RAW DATA Start Marker

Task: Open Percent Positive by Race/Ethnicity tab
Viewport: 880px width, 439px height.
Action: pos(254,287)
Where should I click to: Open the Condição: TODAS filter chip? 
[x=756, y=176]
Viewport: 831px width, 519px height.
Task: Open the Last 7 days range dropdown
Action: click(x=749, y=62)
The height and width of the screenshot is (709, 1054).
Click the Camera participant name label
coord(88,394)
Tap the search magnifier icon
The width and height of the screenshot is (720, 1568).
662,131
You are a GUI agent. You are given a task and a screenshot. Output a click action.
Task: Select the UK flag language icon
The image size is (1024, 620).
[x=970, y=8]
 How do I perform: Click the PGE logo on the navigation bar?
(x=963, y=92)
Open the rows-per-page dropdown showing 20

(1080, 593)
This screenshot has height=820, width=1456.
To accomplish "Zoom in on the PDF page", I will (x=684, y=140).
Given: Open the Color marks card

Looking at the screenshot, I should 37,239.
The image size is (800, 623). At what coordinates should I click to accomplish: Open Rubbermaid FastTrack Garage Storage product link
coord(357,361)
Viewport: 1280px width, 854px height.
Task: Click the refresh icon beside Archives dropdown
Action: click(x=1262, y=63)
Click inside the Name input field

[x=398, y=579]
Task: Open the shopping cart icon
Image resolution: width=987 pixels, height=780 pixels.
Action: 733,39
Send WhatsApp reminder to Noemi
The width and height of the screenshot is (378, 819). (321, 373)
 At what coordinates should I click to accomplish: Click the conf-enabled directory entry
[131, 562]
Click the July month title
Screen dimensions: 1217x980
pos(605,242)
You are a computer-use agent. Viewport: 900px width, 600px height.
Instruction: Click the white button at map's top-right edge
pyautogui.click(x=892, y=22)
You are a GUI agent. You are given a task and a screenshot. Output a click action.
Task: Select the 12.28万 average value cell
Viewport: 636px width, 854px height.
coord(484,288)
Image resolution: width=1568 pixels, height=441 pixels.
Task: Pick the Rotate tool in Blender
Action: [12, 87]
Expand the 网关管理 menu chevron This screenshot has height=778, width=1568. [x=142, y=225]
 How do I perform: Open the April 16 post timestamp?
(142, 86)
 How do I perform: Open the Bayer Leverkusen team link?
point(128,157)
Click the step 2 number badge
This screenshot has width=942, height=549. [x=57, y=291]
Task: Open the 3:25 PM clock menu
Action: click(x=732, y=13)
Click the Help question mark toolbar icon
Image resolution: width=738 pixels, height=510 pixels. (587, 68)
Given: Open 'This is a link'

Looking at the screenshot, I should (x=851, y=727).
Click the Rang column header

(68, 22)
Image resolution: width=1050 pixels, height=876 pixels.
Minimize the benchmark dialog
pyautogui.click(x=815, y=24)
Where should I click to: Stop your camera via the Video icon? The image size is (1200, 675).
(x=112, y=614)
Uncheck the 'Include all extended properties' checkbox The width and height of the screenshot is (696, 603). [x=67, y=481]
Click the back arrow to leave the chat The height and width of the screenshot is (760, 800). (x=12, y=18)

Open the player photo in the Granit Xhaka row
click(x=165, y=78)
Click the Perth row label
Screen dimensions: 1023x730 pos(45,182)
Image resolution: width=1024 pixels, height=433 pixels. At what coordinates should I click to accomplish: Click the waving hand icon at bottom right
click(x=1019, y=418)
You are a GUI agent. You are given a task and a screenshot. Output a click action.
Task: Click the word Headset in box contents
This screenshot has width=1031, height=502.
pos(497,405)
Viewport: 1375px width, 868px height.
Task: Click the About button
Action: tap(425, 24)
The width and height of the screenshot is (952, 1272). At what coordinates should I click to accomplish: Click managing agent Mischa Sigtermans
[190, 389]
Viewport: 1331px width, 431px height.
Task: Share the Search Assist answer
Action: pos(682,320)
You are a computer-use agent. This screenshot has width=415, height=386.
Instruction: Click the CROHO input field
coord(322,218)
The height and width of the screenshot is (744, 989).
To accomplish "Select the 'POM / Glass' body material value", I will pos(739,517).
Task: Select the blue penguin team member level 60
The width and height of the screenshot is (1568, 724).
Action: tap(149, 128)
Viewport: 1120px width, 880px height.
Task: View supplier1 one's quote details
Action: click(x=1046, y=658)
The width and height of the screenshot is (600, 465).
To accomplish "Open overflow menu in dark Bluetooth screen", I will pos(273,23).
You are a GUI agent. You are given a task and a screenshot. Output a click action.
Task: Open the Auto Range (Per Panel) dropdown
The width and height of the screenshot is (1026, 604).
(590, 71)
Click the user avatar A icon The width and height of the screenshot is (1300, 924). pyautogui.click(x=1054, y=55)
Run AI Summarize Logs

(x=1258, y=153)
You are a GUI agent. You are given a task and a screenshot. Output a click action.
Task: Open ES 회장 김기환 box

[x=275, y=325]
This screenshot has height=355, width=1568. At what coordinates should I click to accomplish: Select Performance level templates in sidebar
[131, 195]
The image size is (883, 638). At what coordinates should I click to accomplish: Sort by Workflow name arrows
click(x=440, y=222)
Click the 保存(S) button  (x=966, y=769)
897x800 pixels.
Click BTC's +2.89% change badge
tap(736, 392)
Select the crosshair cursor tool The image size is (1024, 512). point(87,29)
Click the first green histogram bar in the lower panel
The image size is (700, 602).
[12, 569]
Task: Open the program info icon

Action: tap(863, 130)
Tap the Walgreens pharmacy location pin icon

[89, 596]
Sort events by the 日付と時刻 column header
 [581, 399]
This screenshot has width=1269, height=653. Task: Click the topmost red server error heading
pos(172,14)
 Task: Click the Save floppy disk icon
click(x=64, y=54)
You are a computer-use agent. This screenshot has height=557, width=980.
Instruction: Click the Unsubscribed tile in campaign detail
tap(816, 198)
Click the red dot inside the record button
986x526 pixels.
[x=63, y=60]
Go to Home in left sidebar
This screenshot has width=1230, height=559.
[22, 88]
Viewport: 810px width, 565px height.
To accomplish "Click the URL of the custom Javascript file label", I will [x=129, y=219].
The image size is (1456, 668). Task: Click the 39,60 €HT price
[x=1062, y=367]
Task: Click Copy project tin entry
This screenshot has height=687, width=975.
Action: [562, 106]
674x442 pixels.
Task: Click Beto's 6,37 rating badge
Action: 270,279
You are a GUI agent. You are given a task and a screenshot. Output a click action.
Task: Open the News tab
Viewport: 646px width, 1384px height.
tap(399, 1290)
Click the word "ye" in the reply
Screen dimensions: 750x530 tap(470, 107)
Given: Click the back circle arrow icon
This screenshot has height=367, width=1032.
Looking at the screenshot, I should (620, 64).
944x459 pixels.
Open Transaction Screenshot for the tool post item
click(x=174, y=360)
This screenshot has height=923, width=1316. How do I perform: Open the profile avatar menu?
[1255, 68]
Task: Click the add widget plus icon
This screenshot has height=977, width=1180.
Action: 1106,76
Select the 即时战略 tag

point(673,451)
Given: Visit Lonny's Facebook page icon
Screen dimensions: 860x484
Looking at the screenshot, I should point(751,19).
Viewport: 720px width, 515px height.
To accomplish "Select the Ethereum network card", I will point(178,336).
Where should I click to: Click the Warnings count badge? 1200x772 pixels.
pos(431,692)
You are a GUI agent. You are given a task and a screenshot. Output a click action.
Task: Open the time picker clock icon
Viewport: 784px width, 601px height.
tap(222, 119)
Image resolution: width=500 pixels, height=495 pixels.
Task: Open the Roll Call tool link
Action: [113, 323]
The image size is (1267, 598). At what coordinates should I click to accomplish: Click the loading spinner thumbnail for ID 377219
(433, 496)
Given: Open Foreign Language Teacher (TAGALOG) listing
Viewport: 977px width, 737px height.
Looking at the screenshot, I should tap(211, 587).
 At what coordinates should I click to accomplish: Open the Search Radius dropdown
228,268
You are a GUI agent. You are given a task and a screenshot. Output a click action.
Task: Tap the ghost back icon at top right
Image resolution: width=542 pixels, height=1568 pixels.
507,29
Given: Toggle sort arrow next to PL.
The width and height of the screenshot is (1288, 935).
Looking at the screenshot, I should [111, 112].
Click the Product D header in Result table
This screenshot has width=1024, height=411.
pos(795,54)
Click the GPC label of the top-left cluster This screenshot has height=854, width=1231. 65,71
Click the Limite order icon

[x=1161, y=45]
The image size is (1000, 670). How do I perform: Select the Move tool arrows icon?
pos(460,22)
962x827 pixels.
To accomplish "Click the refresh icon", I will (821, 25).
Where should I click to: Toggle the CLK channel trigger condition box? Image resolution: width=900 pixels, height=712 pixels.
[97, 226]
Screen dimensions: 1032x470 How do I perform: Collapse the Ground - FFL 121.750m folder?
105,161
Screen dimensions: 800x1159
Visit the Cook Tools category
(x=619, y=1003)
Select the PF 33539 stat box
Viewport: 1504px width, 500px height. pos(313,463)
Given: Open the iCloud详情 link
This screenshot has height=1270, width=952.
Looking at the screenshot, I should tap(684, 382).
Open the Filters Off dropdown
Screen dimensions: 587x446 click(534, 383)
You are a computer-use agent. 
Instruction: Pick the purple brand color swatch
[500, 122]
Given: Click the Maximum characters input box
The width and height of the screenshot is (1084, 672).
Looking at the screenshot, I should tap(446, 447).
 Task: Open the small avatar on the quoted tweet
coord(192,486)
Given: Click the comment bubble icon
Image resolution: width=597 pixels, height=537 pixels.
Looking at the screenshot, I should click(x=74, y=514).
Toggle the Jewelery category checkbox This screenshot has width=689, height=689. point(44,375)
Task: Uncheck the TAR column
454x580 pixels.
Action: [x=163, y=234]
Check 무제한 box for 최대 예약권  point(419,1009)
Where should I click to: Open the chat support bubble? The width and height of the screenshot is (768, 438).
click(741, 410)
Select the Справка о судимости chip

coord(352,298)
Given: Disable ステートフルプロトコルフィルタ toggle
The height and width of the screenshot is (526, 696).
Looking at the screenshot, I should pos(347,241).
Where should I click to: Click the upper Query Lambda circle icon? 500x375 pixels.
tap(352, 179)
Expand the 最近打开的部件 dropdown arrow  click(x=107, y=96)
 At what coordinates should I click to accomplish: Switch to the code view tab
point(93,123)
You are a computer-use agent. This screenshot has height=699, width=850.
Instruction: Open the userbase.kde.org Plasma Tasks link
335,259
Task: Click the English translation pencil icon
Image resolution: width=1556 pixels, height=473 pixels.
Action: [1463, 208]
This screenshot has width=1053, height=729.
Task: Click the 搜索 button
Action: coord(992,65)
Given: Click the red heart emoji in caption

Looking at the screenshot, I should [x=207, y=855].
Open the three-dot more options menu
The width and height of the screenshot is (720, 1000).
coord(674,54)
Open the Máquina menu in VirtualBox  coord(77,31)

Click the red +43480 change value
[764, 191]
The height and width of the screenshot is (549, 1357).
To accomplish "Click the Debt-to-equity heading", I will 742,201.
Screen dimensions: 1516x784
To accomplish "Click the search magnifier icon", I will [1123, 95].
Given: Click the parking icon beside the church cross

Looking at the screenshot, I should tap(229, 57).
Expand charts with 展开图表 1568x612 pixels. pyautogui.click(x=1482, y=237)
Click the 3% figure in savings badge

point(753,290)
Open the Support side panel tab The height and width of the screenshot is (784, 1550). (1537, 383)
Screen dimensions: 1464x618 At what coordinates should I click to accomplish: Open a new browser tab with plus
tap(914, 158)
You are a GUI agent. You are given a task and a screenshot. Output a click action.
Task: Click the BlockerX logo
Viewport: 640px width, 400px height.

RAW DATA End Marker

- [WORK TO BE COMPLETED]: Using the data above, extract exactly the lines from the one that holds "Click the red dot inside the record button" to the one that holds "Task: Click the add widget plus icon", both ends included, and no others.

- [SOLUTION]:
Click the red dot inside the record button
986x526 pixels.
[x=63, y=60]
Go to Home in left sidebar
This screenshot has width=1230, height=559.
[22, 88]
Viewport: 810px width, 565px height.
To accomplish "Click the URL of the custom Javascript file label", I will [x=129, y=219].
The image size is (1456, 668). Task: Click the 39,60 €HT price
[x=1062, y=367]
Task: Click Copy project tin entry
This screenshot has height=687, width=975.
Action: [562, 106]
674x442 pixels.
Task: Click Beto's 6,37 rating badge
Action: 270,279
You are a GUI agent. You are given a task and a screenshot. Output a click action.
Task: Open the News tab
Viewport: 646px width, 1384px height.
tap(399, 1290)
Click the word "ye" in the reply
Screen dimensions: 750x530 tap(470, 107)
Given: Click the back circle arrow icon
This screenshot has height=367, width=1032.
Looking at the screenshot, I should (620, 64).
944x459 pixels.
Open Transaction Screenshot for the tool post item
click(x=174, y=360)
This screenshot has height=923, width=1316. How do I perform: Open the profile avatar menu?
[1255, 68]
Task: Click the add widget plus icon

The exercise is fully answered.